There is in our day too much fear-driven, or money-based speculation about what will happen if we don’t do what the news media think must be done. Many shift into apocalyptic mode to grab the reader by the scruff of the neck and force them to listen – a kind of “America’s doomed if we don’t do this or that.” American historians know politicians have themselves always talked like this – my platform or we are doomed. Our journalists often comply with the politicians, and before long people are sucked in.
Orwell said this well too: “People can foresee the future only when it coincides with their own wishes, and the most grossly obvious facts can be ignored when they are unwelcome.” A kind of confirmation bias, I suppose, is at work.
How do we get to the bottom of the muck to find out what actually happened? Or to studies that have sufficient evidence to point us in the right direction when it comes to our wishes and hopes? We need a full jug of wake-up medicine because our biases are at work.
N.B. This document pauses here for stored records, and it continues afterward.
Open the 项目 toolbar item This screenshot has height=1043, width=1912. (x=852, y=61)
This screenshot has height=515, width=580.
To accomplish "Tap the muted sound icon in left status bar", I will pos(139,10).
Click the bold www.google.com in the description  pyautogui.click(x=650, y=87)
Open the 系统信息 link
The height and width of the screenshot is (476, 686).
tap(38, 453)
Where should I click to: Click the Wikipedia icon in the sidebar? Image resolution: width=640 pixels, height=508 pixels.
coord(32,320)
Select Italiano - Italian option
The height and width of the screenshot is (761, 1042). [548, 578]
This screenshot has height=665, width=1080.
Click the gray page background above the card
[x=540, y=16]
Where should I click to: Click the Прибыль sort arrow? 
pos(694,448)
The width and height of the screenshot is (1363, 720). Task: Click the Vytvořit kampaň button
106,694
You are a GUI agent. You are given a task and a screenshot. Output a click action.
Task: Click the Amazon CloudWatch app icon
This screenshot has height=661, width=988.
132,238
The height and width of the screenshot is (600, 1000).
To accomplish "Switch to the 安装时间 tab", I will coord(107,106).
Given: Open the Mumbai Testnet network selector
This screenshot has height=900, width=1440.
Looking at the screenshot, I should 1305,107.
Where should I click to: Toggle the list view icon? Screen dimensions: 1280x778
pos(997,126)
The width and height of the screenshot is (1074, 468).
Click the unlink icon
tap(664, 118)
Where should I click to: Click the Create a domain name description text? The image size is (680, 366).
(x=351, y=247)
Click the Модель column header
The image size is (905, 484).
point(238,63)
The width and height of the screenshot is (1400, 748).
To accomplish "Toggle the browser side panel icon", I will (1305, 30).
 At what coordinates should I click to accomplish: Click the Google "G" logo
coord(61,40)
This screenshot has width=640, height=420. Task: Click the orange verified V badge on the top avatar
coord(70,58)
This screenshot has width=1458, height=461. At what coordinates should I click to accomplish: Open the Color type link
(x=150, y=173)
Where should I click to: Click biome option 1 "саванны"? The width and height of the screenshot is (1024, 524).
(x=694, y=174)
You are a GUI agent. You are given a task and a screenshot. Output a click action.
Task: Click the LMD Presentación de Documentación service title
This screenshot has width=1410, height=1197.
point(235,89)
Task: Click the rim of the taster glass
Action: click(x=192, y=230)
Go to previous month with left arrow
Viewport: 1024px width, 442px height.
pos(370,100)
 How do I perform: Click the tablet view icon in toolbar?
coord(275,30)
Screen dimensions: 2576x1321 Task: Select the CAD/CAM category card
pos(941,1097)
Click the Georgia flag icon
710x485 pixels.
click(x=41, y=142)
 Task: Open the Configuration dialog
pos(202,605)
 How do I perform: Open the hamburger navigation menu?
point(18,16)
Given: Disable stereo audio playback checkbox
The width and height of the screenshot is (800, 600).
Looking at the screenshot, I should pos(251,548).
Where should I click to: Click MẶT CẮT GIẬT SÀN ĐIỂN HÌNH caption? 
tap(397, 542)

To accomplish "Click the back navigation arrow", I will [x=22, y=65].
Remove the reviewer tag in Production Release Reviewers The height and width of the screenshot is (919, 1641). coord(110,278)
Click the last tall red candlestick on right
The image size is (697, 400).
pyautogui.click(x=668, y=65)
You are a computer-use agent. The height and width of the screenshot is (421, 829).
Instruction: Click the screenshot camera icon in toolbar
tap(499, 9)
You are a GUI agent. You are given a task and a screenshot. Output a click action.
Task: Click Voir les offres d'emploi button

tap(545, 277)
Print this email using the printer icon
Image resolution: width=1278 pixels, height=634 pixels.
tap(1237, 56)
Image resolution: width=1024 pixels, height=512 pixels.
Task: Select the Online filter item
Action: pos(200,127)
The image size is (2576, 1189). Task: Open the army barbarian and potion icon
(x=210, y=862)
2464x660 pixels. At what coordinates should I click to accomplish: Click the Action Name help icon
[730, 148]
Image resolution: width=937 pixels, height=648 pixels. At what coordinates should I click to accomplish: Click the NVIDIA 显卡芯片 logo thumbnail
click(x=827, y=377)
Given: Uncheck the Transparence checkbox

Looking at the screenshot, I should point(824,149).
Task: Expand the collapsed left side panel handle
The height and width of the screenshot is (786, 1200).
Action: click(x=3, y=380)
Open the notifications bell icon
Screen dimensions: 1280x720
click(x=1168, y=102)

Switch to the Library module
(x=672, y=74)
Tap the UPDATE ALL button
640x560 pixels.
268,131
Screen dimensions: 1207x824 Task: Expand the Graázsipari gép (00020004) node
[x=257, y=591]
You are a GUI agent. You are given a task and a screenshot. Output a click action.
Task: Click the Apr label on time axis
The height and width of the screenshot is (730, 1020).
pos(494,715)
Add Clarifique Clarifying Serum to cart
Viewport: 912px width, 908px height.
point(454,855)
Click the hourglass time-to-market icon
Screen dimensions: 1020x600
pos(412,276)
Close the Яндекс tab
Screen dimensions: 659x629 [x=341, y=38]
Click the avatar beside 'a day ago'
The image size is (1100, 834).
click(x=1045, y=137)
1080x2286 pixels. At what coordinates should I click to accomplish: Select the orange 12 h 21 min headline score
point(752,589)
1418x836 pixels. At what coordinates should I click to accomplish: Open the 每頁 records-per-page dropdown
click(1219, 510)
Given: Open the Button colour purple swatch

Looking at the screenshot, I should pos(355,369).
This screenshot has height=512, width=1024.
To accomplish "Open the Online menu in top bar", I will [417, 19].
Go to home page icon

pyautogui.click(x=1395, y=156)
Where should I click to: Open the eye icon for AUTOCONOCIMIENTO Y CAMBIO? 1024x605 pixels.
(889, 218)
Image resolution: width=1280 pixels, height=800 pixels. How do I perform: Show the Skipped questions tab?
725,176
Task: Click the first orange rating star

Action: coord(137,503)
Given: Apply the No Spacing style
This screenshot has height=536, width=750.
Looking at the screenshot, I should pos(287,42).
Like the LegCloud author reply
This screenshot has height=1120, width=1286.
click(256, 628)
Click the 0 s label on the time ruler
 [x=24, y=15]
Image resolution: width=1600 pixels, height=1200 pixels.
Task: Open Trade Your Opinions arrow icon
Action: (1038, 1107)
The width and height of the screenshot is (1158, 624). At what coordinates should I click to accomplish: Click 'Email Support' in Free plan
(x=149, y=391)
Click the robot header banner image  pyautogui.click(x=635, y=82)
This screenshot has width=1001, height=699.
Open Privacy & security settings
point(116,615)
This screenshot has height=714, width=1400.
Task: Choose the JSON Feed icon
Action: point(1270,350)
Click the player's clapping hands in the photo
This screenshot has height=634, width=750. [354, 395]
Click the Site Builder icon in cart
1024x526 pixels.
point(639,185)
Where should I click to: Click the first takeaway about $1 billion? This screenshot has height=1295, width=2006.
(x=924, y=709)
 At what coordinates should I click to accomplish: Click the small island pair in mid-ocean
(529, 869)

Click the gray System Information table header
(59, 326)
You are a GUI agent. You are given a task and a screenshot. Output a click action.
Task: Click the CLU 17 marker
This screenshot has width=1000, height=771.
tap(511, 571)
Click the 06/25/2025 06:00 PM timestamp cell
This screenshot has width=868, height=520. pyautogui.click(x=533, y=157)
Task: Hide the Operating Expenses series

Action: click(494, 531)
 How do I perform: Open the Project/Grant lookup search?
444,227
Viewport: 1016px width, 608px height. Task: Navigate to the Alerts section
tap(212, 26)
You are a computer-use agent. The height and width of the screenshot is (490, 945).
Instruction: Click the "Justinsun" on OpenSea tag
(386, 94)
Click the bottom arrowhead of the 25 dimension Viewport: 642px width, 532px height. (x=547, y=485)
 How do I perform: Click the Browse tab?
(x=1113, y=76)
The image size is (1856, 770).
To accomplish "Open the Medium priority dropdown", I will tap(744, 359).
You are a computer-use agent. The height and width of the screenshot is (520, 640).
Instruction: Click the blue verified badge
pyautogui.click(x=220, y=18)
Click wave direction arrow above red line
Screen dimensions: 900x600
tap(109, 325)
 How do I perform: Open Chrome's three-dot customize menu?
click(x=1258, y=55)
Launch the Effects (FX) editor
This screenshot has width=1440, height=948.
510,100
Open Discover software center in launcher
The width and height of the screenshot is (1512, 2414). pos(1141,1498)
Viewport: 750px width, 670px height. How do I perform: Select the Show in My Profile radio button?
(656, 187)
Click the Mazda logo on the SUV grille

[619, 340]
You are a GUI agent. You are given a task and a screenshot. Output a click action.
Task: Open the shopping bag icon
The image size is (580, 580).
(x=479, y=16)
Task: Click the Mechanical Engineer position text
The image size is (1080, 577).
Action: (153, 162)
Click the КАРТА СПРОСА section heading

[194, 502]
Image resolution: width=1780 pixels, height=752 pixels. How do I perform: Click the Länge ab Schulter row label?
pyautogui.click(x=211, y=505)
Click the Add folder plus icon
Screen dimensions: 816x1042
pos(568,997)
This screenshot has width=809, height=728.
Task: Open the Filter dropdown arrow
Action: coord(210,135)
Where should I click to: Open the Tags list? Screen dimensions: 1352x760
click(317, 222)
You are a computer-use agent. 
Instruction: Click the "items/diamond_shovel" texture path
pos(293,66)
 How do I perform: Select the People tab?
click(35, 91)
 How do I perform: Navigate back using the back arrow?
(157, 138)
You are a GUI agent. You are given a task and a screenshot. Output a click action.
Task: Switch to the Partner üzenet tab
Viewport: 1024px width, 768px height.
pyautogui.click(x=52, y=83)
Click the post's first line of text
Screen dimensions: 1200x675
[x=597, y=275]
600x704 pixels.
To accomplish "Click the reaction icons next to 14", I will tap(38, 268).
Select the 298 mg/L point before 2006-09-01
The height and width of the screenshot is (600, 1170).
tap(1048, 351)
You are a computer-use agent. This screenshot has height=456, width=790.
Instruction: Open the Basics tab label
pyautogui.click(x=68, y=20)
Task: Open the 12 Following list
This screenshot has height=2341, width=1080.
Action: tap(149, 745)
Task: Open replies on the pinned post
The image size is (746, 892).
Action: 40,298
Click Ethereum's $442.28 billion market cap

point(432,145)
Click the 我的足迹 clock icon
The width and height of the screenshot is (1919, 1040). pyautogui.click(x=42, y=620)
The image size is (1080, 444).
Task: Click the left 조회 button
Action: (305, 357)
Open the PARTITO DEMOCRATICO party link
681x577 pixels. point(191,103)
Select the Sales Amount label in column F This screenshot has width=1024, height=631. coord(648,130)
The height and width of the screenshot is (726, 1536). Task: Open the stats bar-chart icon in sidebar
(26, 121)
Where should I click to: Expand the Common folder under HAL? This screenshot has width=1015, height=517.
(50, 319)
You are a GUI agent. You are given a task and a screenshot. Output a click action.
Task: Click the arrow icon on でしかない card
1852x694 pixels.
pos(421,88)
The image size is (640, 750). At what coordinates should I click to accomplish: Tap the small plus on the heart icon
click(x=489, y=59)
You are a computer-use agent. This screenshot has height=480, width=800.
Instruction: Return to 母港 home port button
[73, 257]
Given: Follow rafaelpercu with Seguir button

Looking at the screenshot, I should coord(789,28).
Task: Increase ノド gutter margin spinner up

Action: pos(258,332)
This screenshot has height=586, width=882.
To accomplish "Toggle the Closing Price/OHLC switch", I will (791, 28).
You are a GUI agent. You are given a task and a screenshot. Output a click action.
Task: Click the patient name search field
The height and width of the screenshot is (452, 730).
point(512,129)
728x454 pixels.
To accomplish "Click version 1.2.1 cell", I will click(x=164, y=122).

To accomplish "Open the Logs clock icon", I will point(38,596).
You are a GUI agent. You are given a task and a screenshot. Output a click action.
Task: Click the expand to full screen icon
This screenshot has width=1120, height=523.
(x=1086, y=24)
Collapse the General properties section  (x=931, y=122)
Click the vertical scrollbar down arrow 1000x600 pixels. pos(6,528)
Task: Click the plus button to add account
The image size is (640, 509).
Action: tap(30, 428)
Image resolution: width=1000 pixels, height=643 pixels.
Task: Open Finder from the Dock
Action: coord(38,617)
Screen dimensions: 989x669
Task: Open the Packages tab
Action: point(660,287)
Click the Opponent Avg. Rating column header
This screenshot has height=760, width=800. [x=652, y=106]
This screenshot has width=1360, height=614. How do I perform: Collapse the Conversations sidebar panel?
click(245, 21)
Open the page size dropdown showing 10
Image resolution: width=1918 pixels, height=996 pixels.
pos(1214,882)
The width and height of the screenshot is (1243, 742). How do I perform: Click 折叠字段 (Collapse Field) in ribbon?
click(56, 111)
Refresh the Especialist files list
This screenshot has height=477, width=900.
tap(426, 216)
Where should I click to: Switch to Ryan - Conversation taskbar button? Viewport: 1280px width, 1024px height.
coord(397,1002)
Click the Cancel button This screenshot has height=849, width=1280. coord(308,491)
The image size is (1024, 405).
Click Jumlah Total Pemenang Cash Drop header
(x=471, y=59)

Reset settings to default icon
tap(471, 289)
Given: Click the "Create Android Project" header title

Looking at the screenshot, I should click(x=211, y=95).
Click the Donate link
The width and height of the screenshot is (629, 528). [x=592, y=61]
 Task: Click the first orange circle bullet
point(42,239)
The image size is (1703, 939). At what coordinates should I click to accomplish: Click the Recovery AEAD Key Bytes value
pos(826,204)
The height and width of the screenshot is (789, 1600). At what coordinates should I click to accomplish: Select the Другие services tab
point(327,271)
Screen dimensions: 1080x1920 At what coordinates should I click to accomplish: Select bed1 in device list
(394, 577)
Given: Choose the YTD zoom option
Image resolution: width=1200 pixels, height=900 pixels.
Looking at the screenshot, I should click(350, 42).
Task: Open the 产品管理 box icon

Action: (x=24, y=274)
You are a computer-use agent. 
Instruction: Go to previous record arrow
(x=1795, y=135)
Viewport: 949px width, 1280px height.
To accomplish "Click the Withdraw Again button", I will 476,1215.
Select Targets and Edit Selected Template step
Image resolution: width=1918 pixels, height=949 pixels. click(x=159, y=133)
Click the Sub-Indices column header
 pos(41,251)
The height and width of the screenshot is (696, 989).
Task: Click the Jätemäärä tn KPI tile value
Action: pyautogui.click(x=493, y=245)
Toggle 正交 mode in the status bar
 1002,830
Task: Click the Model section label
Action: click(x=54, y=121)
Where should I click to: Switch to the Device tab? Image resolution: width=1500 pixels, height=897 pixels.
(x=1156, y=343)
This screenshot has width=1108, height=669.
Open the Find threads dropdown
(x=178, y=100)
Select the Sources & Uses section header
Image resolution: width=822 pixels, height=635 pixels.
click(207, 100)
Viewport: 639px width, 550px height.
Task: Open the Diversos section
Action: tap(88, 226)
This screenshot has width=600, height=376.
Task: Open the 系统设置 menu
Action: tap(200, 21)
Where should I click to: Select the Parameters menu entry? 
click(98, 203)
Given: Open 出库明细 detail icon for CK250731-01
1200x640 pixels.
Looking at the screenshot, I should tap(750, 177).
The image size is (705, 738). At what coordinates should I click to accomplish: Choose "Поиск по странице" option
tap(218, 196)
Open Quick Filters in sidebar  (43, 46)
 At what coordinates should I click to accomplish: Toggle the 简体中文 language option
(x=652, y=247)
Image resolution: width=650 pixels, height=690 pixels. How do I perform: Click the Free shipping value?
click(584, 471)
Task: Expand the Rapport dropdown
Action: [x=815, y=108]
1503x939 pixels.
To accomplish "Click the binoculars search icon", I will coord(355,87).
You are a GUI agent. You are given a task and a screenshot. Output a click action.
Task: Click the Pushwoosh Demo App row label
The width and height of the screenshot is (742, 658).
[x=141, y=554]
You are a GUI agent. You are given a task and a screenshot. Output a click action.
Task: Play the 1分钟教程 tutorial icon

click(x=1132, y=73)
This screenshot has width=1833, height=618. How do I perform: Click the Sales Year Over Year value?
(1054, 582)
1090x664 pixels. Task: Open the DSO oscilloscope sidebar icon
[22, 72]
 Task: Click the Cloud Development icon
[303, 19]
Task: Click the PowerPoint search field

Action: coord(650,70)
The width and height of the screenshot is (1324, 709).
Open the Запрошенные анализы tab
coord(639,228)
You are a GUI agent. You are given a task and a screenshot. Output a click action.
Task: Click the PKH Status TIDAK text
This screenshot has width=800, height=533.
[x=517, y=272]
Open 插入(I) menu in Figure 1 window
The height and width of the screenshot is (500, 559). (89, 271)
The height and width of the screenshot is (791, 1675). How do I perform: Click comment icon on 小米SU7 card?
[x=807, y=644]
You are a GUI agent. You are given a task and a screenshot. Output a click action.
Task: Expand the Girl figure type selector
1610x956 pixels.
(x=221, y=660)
Orwell made this important observation too: “… it is impossible to discover what is happening outside one’s own immediate circle.” We speak today of silos, as if our Twitter feed is the fullness of what is happening.
Orwell, dressed up in a language as he was in the style before last, thought we could become more objective in our approach.
All these mental vices spring ultimately from the nationalistic habit of mind, which is itself, I suppose, the produce of fear and of the ghastly emptiness of machine civilization. But at any rate it is not surprising that in our age the followers of Marx [a big issue for the intelligentsia of England in his days] have not been much more successful as prophets than the followers of Nostradamus.
#boom to rightists and leftists today.
What we need is some old-fashioned honesty, the kind Orwell himself blandished in a winter 1945 letter to Partisan Review, in which he owned up – this as a journalist – to his mistakes in reporting about the war. His theory, he admitted, got him off the tracks of where the evidence actually led. He at least said so.
Perhaps we all need to back up more than a few decades to Milton and read his Areopagitica on the importance of a free press. In churches people vote with their butts and their bills. With the press today we vote with clicks.
It takes work to discover something close to the truth about what is deemed newsworthy. Not all of it is.
Complex topic, this. There is so much money in main stream media & it dissuades and blocks truth on some crucial topics or slices of truth - on left, right and even center. (Center propaganda sounds less outrage and more like persuasion to inaction).
Top layer of screening for truth: if a hostile foreign government’s state run media (e.g. RT aka Russia Today or other) has talking poijnts showing up on American news outlets (Fox oftentimes), it’s Anti American propaganda. Anti democracy.
Another layer: if media stirs up outrage, if the “news” host has outrage energy in words or tone, it’s propaganda to keep us in our amygdala. This is everywhere.
The layers continue.
Good news: the Poles who lived through WWII became very well versed in soviet propaganda and could spot it right away - and ignore it. Interesting that in the last 10 yrs, those Poles still alive could see, in the last 10 yrs of uptick, Russian propaganda for what it was. We Americans can learn this, too.
Unmasking Maskirovka by Bagge is a good source for more info
Steven Hassan’s work on brainwashing & cults helps point out brainwashing techniques and how to counter them. The yelling tirades of Alex Jones, for example, are a tool for brain washing. Algorithms funnel people into deeper and deeper techniques to deepen confirmation bias and worse. It’s military grade mind stuff. Hassan is great in providing balanced approach to our loved ones who have gotten caught up in propaganda. He talks about how to approach or not approach those who are in the subset of individuals who may be able to get free of the lies, manipulation, & control.
It does take work to seek out truth. It takes humility as well.